ACTION ITEM ->
How many lines in the records below contain "computer"? Reply with the number only.

DATA FOR PROCESSING ->
= Beginning of Section =

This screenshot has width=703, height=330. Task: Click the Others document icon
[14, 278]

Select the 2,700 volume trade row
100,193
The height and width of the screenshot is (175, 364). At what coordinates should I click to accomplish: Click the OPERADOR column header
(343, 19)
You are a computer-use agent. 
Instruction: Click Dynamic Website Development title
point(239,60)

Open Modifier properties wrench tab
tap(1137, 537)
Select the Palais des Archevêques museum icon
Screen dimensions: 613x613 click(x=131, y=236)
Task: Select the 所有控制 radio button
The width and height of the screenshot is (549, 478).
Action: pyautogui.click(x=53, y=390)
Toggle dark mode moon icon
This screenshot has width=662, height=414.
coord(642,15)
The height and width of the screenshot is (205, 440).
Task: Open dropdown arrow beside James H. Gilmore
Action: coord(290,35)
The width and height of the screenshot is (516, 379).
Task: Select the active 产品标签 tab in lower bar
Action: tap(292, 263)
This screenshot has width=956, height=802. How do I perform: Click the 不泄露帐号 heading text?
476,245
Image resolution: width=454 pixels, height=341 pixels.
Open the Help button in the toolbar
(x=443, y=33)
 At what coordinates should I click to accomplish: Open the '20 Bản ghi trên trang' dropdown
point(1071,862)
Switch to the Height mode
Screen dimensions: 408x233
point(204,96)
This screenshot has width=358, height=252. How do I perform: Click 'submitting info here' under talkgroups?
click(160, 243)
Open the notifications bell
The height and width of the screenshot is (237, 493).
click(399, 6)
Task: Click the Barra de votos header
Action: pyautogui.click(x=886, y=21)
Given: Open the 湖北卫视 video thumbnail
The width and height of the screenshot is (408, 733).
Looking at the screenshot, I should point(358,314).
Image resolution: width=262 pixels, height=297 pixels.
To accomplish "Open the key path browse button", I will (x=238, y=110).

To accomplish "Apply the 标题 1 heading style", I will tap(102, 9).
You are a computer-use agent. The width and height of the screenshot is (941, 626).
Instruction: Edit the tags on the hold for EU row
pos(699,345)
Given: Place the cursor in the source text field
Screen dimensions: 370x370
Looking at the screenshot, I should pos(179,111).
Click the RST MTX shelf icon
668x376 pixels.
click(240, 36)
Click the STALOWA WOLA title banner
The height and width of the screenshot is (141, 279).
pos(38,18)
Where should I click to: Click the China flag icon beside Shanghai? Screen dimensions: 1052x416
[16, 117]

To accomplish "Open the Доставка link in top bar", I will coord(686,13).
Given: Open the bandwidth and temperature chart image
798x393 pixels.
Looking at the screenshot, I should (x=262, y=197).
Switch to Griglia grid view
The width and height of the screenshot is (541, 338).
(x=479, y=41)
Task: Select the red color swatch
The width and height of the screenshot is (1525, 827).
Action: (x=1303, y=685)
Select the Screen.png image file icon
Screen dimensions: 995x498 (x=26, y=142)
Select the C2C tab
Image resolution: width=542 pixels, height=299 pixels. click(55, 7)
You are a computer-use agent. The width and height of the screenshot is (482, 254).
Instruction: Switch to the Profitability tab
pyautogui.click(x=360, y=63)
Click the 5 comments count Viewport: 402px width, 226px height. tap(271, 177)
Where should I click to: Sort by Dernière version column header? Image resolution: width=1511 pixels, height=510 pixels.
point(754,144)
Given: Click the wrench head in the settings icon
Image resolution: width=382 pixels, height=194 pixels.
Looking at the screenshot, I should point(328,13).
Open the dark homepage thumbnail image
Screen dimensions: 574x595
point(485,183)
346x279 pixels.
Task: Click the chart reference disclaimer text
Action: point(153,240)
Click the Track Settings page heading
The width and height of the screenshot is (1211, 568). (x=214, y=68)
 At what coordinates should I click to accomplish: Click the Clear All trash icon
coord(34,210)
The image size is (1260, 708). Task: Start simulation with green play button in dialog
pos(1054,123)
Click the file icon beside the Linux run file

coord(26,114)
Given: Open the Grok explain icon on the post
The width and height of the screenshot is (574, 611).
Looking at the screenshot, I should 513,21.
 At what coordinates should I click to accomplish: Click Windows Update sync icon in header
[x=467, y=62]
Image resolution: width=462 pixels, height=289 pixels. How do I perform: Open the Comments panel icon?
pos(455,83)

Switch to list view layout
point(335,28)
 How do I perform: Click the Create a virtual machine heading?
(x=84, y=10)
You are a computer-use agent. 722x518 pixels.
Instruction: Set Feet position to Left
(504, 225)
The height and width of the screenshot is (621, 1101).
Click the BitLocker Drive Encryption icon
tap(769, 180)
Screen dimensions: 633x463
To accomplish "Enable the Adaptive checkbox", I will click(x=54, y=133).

= End of Section =

EXERCISE RESULT ->
4